**Exercise objective**
Which of the lines below holds the string "arrow"? Copy every line that does.

**Source material**

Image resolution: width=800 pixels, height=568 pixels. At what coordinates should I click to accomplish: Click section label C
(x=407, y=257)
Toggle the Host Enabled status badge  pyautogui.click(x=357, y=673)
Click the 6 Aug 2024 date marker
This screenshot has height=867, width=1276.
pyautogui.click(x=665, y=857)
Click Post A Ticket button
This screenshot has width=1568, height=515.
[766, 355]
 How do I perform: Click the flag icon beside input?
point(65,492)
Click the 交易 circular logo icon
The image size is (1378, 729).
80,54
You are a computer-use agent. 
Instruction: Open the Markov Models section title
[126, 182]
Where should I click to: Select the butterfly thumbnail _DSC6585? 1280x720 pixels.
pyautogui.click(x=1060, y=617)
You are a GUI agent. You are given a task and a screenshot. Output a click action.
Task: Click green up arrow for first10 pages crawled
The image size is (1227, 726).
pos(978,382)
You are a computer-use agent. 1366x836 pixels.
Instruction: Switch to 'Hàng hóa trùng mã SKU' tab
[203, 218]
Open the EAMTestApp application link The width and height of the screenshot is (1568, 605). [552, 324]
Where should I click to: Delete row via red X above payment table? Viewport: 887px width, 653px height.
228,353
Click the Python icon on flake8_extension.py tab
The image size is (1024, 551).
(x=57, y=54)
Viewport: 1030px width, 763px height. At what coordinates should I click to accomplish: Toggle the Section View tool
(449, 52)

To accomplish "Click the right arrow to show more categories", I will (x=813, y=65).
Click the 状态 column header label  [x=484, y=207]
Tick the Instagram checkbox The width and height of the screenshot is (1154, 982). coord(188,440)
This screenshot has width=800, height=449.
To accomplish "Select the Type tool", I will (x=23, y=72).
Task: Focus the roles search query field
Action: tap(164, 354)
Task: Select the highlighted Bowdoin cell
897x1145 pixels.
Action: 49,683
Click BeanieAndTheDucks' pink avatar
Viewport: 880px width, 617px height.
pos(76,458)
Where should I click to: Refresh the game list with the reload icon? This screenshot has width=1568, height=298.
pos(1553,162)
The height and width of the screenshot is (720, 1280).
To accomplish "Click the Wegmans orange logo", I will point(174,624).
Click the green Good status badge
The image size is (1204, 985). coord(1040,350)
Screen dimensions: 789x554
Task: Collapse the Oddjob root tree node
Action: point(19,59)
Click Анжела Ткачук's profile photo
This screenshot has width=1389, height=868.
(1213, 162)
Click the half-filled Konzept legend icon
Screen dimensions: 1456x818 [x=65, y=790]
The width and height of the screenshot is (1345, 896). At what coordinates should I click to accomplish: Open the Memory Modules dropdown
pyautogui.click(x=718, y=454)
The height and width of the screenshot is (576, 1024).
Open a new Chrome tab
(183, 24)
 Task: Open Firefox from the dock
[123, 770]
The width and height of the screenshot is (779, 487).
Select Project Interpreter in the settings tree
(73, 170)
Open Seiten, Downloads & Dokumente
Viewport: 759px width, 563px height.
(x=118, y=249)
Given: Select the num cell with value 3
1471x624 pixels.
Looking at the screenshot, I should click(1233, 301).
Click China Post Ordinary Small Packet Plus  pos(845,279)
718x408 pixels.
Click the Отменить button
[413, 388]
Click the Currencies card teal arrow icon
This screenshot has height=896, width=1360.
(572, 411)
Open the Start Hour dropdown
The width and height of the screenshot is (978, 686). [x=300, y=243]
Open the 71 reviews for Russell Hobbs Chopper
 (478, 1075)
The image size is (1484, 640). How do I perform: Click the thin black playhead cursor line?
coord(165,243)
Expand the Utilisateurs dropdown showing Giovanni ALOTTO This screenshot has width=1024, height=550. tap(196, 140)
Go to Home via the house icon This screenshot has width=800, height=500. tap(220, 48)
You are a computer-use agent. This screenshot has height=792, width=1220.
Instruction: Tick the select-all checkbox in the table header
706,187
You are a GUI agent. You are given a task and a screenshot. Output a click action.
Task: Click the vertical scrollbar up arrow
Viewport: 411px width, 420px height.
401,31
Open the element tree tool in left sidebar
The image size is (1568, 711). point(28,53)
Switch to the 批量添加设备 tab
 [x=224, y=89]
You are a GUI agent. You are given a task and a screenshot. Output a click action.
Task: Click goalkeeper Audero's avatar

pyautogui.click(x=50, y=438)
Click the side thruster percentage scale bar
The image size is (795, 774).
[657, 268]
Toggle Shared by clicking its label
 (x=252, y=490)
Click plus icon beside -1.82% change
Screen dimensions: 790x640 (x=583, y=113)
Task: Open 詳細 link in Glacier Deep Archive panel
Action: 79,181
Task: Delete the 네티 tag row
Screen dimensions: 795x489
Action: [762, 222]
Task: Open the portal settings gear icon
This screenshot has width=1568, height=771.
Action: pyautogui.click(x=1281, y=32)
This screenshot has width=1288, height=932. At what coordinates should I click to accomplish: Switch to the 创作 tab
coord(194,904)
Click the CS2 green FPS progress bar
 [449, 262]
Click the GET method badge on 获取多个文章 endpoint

**Task solution**
Task: Click green up arrow for first10 pages crawled
To accomplish "Click the right arrow to show more categories", I will (x=813, y=65).
Click the Currencies card teal arrow icon
Task: Click the vertical scrollbar up arrow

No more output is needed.